Por Arnold Coelho

A história da humanidade mostra que as primeiras civilizações se formaram às margens de grandes rios. Enquanto viveram como nômades, os seres humanos não tinham moradia fixa e se dividiam em grupos, onde os homens caçavam e as mulheres coletavam frutas; eles só permaneciam no local enquanto tinha alimento.

Com o desenvolvimento rudimentar da agricultura e a pecuária o homem foi forçado a habitar e se fixar em regiões com água e consequentemente passaram a se estabelecer e viver próximos de rios.

Com o homem colonizando margens de rios, surgiram países e cidades como a Cidade do Cairo, no rio Nilo (Egito); a Jordânia, Palestina e Israel, no rio Jordão; os rios Tigre e Eufrates cortavam a antiga Mesopotâmia, hoje Iraque e Kuwait, e os rios Indo e Ganges, na Índia, e Amarelo e Azul na China são alguns exemplos.

No Brasil a história não foi diferente. O país tem 5.570 municípios e parte dessas cidades nasceram próximas a algum rio, ribeirão, estância térmica ou mineral e ou a beira-mar. O nosso Nordeste tem centenas de exemplos e o rio São Francisco é a prova maior da ligação entre o homem e a água. Quantas cidades nasceram nas margens do Velho Chico?

Apesar de vivermos em um país com dimensões continentais – o Brasil é o quinto maior país do mundo em extensão territorial – com uma área de 8.547.403 km², boa parte de toda essa terra já tem dono, sobrando pouca coisa para a grande maioria do povo brasileiro, que vive toda uma vida pagando aluguel ou se arriscando em áreas de risco (morros, mangues e beiradas de rios) onde terminam construindo a sua moradia.

Eu mesmo já fiz parte dessa triste realidade, pois no início da minha vida adulta construí um barraco de 4×5 metros (20m²) na margem esquerda do rio Cachoeira, sentido Ilhéus, em uma localidade ribeirinha então chamada ‘Chiqueiro’, no bairro de Fátima, em Itabuna, e sofria a cada chuva forte que acontecia e as águas do Cachoeira começavam a subir. Eu já fui por mais de dois anos um homem ribeirinho.

Por que o homem ribeirinho constrói sua moradia nas margens dos rios? Por seguir o instinto de sobrevivência, sabendo ele que ali tem água, terra fértil e alimento? Ou esse mesmo homem corre para as beiradas dos rios por serem terras sem donos, “protegidas pela Marinha brasileira” e ele não sofrerá nenhum tipo de ameaça de despejo momentâneo?

Quando se busca na lei algo sobre essas margens e suas proteções a coisa fica dúbia. A nossa Constituição de 1824 já foi revisada por seis vezes (1891, 1934, 1937, 1946, 1967 e 1988) e o assunto sempre ficou obscuro e incerto, o que mantém os grandes latifundiários distantes dessas áreas de rios, diferente da grande população pobre, que percebeu que essa faixa de terra de 33 metros é ‘intocável’ e se alojam de forma indevida.

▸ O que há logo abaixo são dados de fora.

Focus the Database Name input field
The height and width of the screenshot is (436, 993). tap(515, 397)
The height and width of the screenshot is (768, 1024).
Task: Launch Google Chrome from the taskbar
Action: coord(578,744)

Aqui em Ibicaraí a história da nossa cidade não foi diferente. Os nossos desbravadores quando aqui chegaram se estabeleceram na margem do rio Salgado e de imediato fizeram um cercado com o plantio de algumas culturas e a criação de animais e na sequência um pequeno ponto comercial para segurar os tropeiros que por aqui passavam.

Mais uma vez a história ‘imitou a história’ e os grandes latifundiários adquiriram grandes faixas de terra em nossa região, sobrando para o povo que chegou depois, aquela bendita faixa de 33 metros que são citadas em todas as sete constituições federais, como áreas de proteção da Marinha.

O resto da história é figurinha repetida! No final de dezembro passado Ibicaraí ficou entre as mais de 150 cidades baianas que sofreram com as fortes chuvas. É importante lembrar que o maior prejudicado com a enchente de final de ano foi mais uma vez a população ribeirinha, que infelizmente vive nessa “faixa 33” de ‘terra de ninguém’ ou ‘terra sem dono’.